An often asked question by recruitment professionals working with hiring managers is: What influencing style should I use to convince him or her? An understandable question, but not the right one.
The question suggests that it is possible to find one right influencing style that will do the trick, and that for every unique situation there is one such approach that will make you successful. However if this were the case, we humans could be replaced straight away by robots, as simple algorithms would tell them how to behave. Humans come in all sorts and forms, and what convinces one person won’t convince the other.
In a previous blog we discussed 3 styles of effective influencing:
The I-dimension, to be used for arguing, requesting, promising and reasoning. I want something, and I communicate this short and concise, confident and convincing.
The YOU-dimension, to be used if you want to build a deeper understanding of a person or a situation. I want to understand, so I ask inquiring questions and listen intently.
The WE-dimension, to be used to show empathy, share my feelings and express my deeper needs. I want to build a relationship, so I take off my mask and invite you to do the same
The I-dimension is most often associated with effective influencing: if I want something, I have to be assertive and make my point. And if I do not succeed immediately, I have to speak louder, repeat my words more slowly, and be even more assertive. However, when two people disagree and both follow this strategy, we get the famous ping-pong effect: we fire arguments at each other, aimed primarily to score points and win the convincing battle. But nobody will get convinced.

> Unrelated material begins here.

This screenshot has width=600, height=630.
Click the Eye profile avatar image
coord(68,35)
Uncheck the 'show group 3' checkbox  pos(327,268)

This is why in training workshops such as Influencing Hiring Managers for Recruiters, we do not give you a handbook for what to do in which situation. If this would exist, it would be meaningless, as it would strip our conversations of all authenticity and hence convincing power.
What we do instead is learn you to switch between the different styles of influencing, such that when you notice in a conversation it is not going too well, you have your backpack full of influencing techniques to adapt on the spot. We will also practice this a lot in the training, such that by the time you’re back at work you feel much more confident to choose alternative responses and be a stronger conversation partner for your hiring managers.
The nice thing about these techniques is that they are not hard to learn: on the contrary. It’s a mindset and an attitude that are needed to use the other dimensions of influencing, and not so much the specific skills. This is why in trainings we will work with your own work situations to learn from, get feedback and practice. You will often notice that you do not respond well in these situations, not because you don’t have the skills, but because your mindset is not helping you sufficiently when it should.
And learning to switch mindset and choose a mindset that serves you better to achieve your goals is tremendously powerful. This shift – although small – can have a very big impact on your work results, even the next day.
So how do we use the right influence behaviours in every situation? Well, don’t! Pick the right mindset, and your increased impact will be immediately noticeable to those you work with and try to convince!